**Task details**
Copy each line below that has "Santé".

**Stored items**
######
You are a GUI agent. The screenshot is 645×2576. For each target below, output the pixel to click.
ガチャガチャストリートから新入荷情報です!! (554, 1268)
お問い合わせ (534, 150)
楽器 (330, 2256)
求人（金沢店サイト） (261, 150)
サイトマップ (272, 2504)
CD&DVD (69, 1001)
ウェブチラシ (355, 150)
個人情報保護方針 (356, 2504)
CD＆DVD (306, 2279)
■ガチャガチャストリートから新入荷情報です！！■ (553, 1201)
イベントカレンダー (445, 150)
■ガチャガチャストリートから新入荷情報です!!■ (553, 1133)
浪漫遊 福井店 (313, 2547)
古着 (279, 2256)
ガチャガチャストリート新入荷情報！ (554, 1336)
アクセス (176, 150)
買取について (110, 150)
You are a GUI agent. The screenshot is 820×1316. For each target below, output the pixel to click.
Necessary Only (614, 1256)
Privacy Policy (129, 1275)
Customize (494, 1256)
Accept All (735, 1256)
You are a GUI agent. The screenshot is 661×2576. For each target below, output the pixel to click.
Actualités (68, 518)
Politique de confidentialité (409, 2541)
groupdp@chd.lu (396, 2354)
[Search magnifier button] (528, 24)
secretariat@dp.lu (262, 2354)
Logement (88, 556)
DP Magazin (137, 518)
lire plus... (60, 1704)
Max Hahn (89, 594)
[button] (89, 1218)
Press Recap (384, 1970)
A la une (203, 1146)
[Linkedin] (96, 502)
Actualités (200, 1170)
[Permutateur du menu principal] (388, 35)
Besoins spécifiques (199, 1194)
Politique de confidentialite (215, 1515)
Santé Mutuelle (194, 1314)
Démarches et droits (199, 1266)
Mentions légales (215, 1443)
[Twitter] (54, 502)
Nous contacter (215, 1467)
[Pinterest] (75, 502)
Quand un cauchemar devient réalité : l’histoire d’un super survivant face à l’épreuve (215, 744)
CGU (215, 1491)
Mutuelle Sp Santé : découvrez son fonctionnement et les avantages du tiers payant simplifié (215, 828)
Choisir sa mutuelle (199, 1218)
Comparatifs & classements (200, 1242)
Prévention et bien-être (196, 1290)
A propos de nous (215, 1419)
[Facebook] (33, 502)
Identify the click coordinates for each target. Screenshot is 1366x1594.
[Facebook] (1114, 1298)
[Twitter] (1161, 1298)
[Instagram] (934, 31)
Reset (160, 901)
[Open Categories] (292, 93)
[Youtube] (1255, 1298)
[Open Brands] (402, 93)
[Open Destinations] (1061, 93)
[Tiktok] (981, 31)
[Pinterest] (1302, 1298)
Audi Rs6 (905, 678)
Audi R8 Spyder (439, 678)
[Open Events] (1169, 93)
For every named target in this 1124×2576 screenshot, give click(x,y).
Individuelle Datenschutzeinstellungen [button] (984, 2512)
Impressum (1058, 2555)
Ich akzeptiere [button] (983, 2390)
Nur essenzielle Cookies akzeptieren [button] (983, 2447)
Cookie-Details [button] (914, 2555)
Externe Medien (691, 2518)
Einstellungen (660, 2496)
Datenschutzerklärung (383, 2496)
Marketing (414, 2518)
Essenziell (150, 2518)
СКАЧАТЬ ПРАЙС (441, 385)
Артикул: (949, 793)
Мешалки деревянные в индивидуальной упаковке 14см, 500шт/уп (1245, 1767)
######
**Task response**
Santé Mutuelle (194, 1314)
Mutuelle Sp Santé : découvrez son fonctionnement et les avantages du tiers payant simplifié (215, 828)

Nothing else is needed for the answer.